WIPO is better in this respect in that 121 judges have now decided at least five cases apiece, although there remains a mathematical discrepancy between a random selection of judges and those actually chosen to preside over single-panel cases.

The single-judge bias is further demonstrated, Geist argues, by the fall in decisions made in the complainant's favour when a three-judge panel is used. In this situation, the complainant chooses one judge, the respondent another and a third is agreed to between the two parties. When a three-judge panel is used, decisions in favour of the complainant fall 37 per cent in the case of NAF and 21 per cent for WIPO (a 25 per cent drop in total).

However Geist's study has not met with universal agreement. A spokeswoman for ICANN told us that "other well-respected scholars don't agree with Geist's analysis" and points to a review of UDRP by the Max Planck Institute.

This 78-page review is also cited by Geist's critic Scott Donahey, who claims the study is "nothing more than a recasting of data". Both people point to the Planck Institute's first conclusion that: "As a matter of principle, the UDRP is functioning satisfactorily.
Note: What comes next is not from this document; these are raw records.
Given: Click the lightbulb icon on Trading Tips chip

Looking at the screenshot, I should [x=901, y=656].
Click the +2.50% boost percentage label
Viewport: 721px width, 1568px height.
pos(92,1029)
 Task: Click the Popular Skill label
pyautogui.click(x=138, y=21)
No major flaws have been identified in the course of the evaluation."

In reality, however, the Planck review actually supports Geist's observation that there are significant differences between the domain arbitrators, although it stops short of providing an explanation for these differences, claiming it is beyond the scope of its review.

The Planck second conclusion states: "It was however confirmed that considerable differences exist with respect to the outcome of decisions handed down by eResolution Panels on one hand and NAF and WIPO Panels on the other."
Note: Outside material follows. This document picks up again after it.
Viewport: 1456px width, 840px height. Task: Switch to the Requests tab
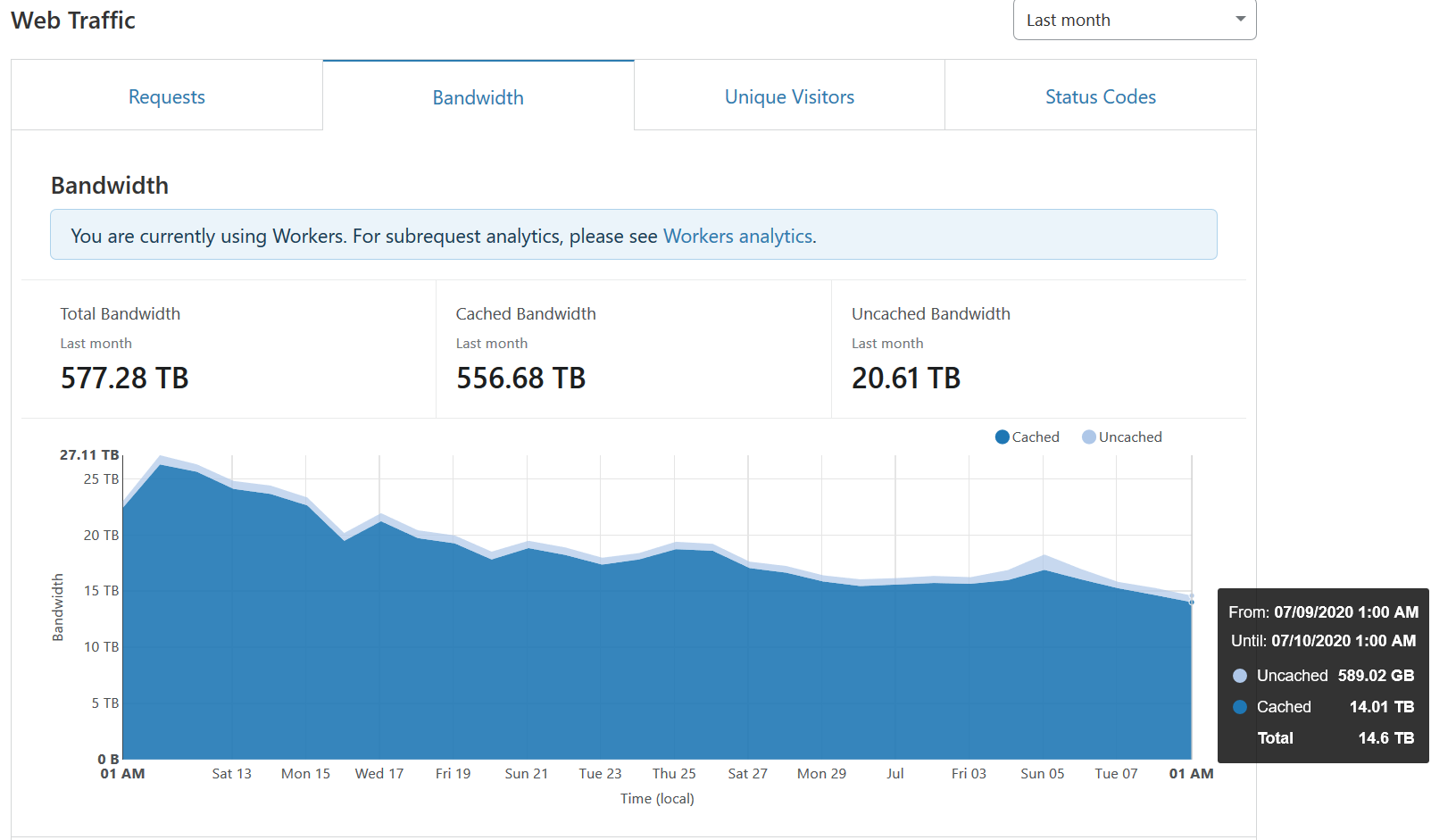[167, 96]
Within the review itself, the Planck Institute points out first that the judges themselves are independent and unswayed by the arbitrator itself but then continues: "There remains however a certain risk that panellists [judges], by handing down decisions which are markedly in favour of right holders might seek to increase their popularity in the trademark community at large, and to profit from this effect for their regular work, in particular as a lawyer or trademark attorney."
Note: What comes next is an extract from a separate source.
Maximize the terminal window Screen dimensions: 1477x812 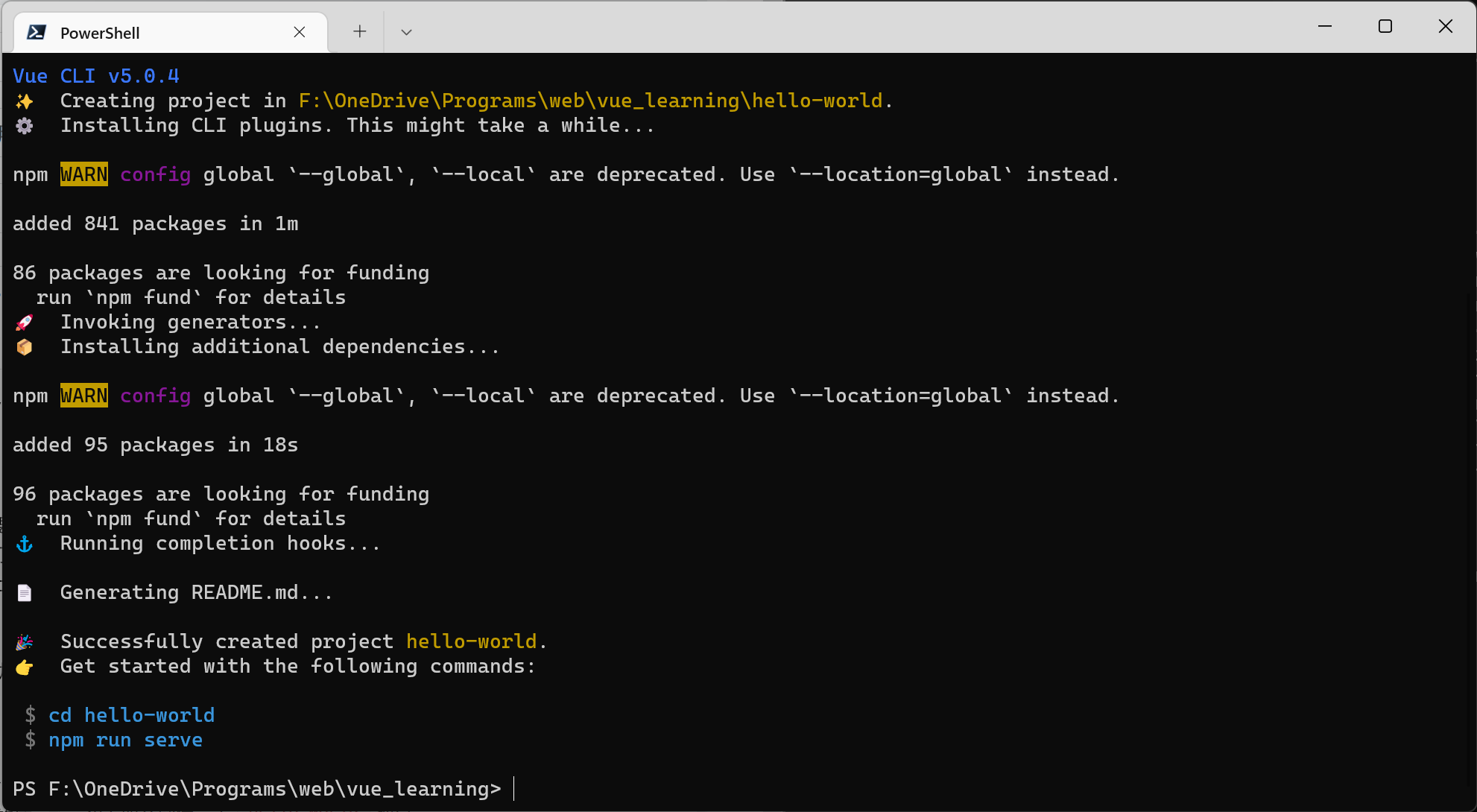coord(1385,26)
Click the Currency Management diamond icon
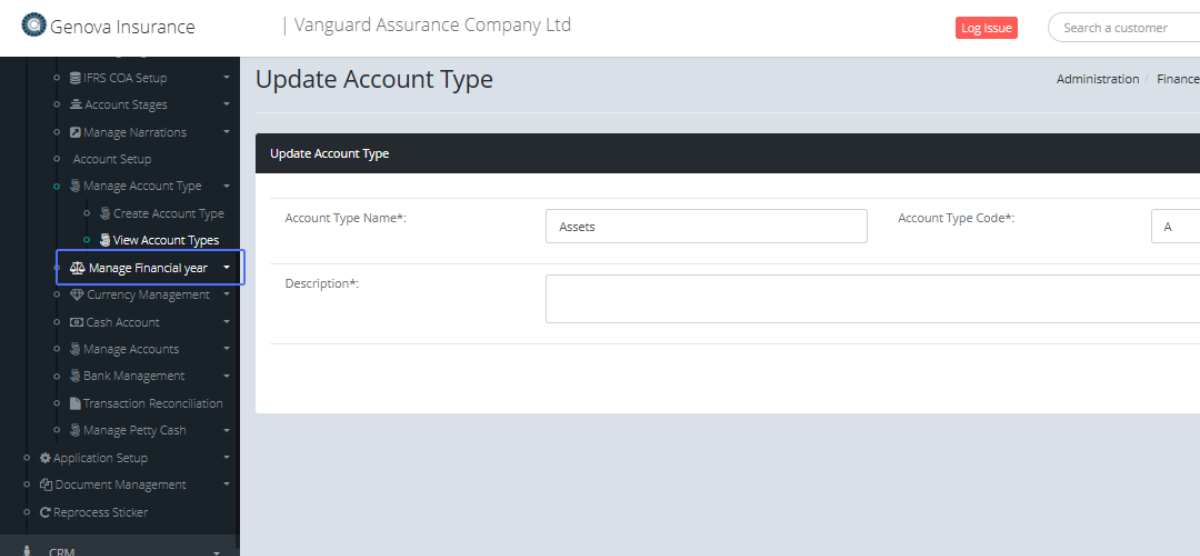 click(x=77, y=295)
This situation, it says, "remains remarkable or even troubling, and it calls for further consideration".

However, NAF has provided a stronger case as to why Geist may be mistaken in his views, telling us that by focusing purely on the outcomes of cases he is looking at the wrong end of the process.

The assumption that NAF and WIPO are knowingly deciding in favour of complainants since eResolution makes far fewer decisions in their favour is flawed, NAF Assistant Director Timothy S. Cole told us.

Since eResolution asked for all submissions to be delivered online, additional material (case exhibits, trademark registrations, case exhibits) - which may often tilt the balance in a case - are not delivered by paper-loving lawyers, Cole suggests.

The steep fall in complainant-winning cases when a three-judge panel is used, he argues, is simply due to the added effort and supposed legitimacy of a domain by a respondent that is willing to pay for the cost of the extra judges.

WIPO failed to reply to our requests for comment.

Despite claim and counter-claim, however, one thing that every independent observer can agree upon is that UDRP urgently needs to be reviewed in light of the last three years.

ICANN assures us that "Professor Geist's views are welcome and will be considered in the [upcoming] evaluation". Others have also submitted their reviews of UDRP. We can only hope that a fairer and more equitable system will result at the end of it.